La mémoire oubliée
Je sors de Champbourg alors que les premières gouttes de pluie barbouillent mon pare-brise, l’orage menaçait, l’horizon est zébré d’éclairs. Je reste prudent sur cette longue ligne droite de la route départementale, le verglas d’été est dangereux, d’autant plus que la chaussée est bosselée. Depuis mon arrivée dans la région, on a dénombré une vingtaine d’accidents sur cette route, dont plusieurs mortels. Les poiriers qui forment presque une haie d’un côté portent des marques de tragiques rencontres.
Je réfléchis à la demande du maire de Champbourg, faire un retour sur le passé n’est pas pour me déplaire, seulement si sa vie est réellement en jeu…
Je connais mal Roger Pierret, par contre j’ai eu l’occasion de rencontrer son épouse, nous avons le même dentiste et nous avions sympathisé en poireautant dans la salle d’attente. C’est une citadine, elle ne s’occupe pas de la ferme mais elle sert de public-relations à son mari dans ses fonctions politiques. C’est elle qui l’avait incité à se présenter aux élections cantonales face à l’indéboulonnable notaire et maire de Montlieu, maître Margon. Le résultat avait été serré, madame Pierret était déçue mais elle espérait que la fois prochaine, il serait inversé. Le couple a deux fils, Guy qui travaille à la ferme, marié, deux enfants, et Alain étudiant en architecture à Paris. Alain est un passionné de moto, quand il est en vacances, il sillonne le département sur sa puissante machine à vitesse excessive ce qui lui a déjà valu quelques ennuis avec la maréchaussée.
Avant de rentrer chez moi, je fais un crochet par le camping des Saules, la semaine dernière, deux campeurs Hollandais ont été interpellés, ils détenaient de la drogue et fournissaient quelques accros du secteur.
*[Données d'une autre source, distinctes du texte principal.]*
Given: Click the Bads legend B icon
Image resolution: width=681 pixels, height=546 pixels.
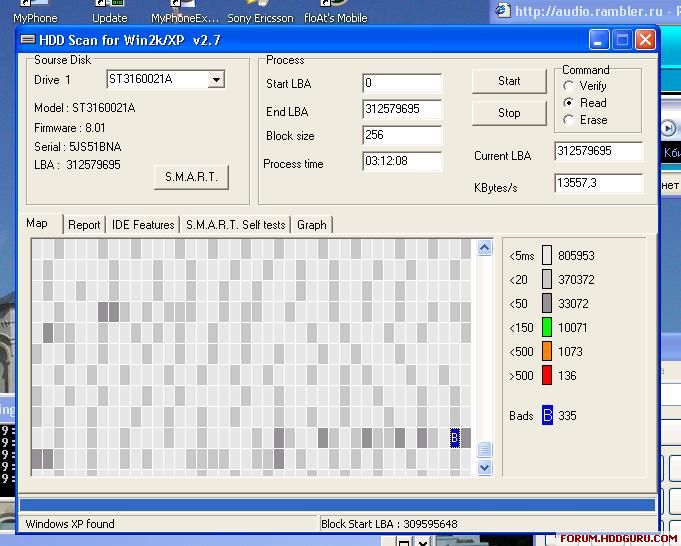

Paul Baldo, gérant de ce camping est un ami.
-Merci pour ton papier Laurent, cette vilaine histoire pouvait nous porter préjudice.
J’avais écrit que la direction et le personnel du camping étaient particulièrement attentifs à toutes dérives, que ce soit au niveau de l’alcool ou de la drogue.
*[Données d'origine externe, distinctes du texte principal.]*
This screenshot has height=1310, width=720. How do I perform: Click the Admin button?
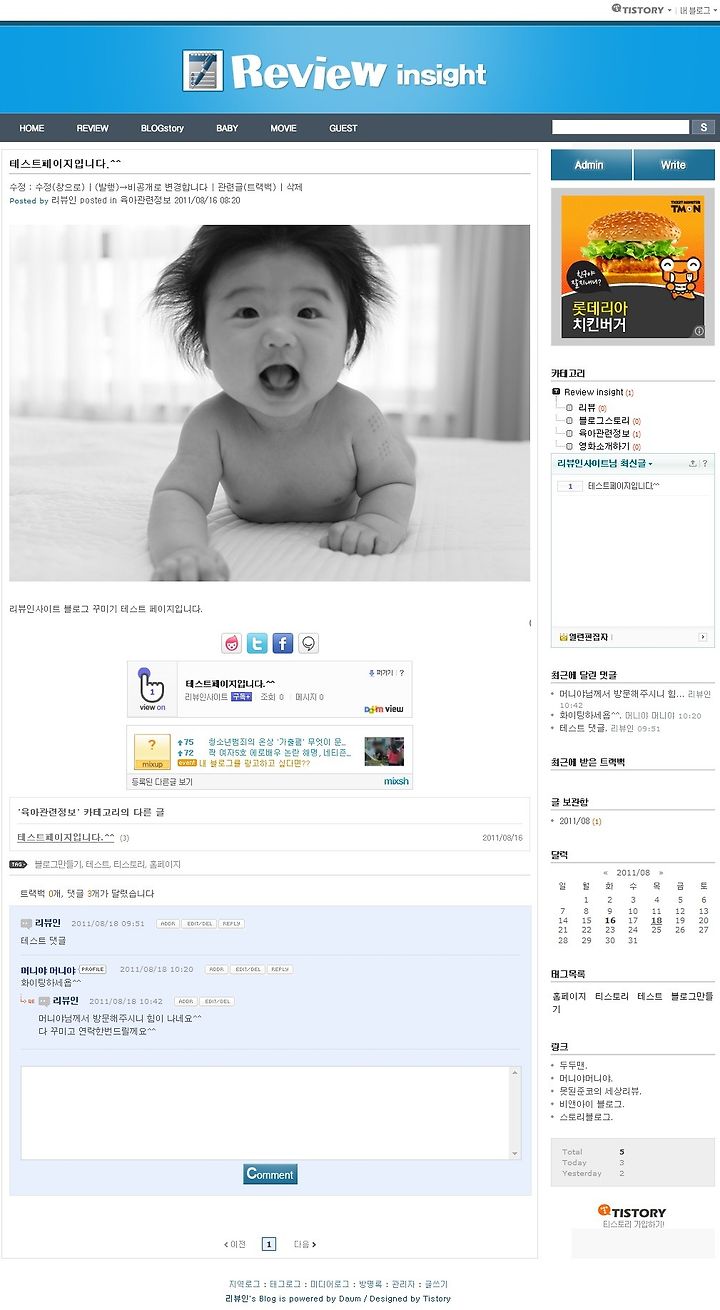[x=591, y=165]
-Nous ne sommes pas des gendarmes mais nous veillons à la tranquillité de la majorité de nos clients.
Ma visite est aussi motivée par le fait que le père de Paul était résistant, une rencontre avec ce brave homme pourrait peut-être m’apporter quelques renseignements utiles.
-Tu tombes mal, pas question de parler de cette époque avec lui, comme beaucoup d’Italiens d’origine opposés au fascisme, il avait rejoint un groupe de résistants communistes, le groupe Oural, tu en as entendu parler je suppose.
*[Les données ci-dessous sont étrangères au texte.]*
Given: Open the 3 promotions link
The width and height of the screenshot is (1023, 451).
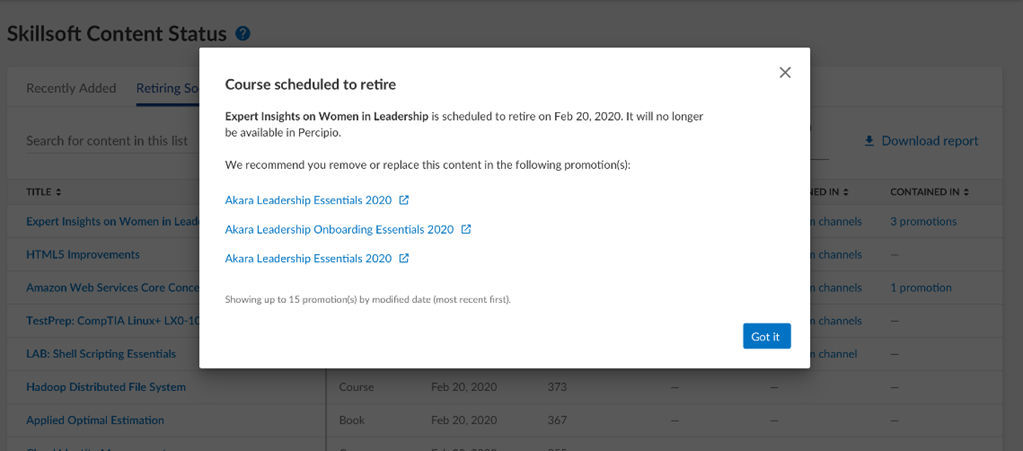Looking at the screenshot, I should [x=923, y=222].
-Oui, mais je crois qu’il a été sérieusement étrillé, des militants fusillés et d’autres déportés, peu sont revenus.
-Exact et mon père avait des scrupules à être encore vivant à libération, c’est dingue mais c’est ainsi, et puis il a continué à militer chez les rouges, mais quand il a appris ce qui se passait derrière le rideau de fer, il a déchiré sa carte du parti, viré le portrait de Lénine qui trônait dans son bureau, tu vois, lui parler de la résistance le met dans un triste état.
Je n’insiste pas, je comprends.
-Si tu veux des tuyaux sur la résistance, va voir le curé de Préval, c’est une mémoire vivante, tu peux dire que tu viens de ma part, et puis va donc faire un tour du côté d’Oberville, il s’est passé pas mal d’événements dans ce bled pendant la guerre.
Je fais part de la demande de Roger Pierret à monsieur Magnien, mon directeur.
-C’est un sujet délicat, quelques traces sont encore dans les mémoires, je ne crois pas trop à une vengeance tardive, à mon avis, ce corbeau est un mécontent qui veut empoisonner le maire de Champbourg et qui utilise de tels arguments sachant qu’ils peuvent faire peur, vois ce que tu peux sortir comme papier intéressant en déterrant ces vieilles histoires, je te fais confiance.